Problem description | Take each line below that has "Share" and copy it.

Provided records |
/---
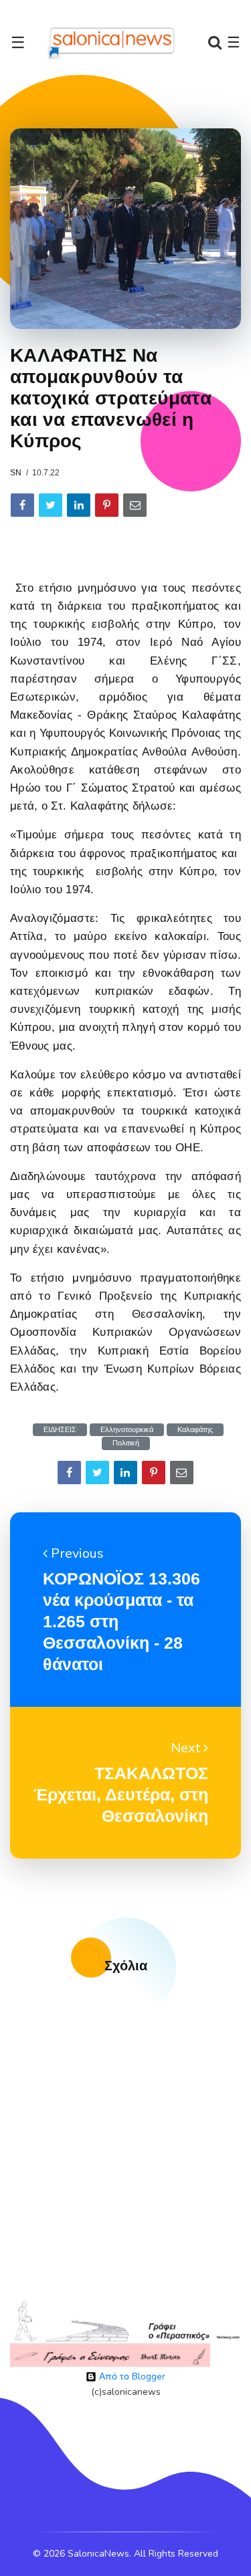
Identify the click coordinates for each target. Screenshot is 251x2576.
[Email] (135, 505)
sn (15, 472)
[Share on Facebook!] (22, 505)
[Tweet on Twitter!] (50, 505)
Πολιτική (125, 1443)
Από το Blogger (130, 2376)
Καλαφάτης (195, 1430)
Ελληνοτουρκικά (126, 1430)
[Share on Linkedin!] (78, 505)
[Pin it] (106, 505)
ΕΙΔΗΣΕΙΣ (60, 1430)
\---
Reply to the exercise |
[Share on Facebook!] (22, 505)
[Share on Linkedin!] (78, 505)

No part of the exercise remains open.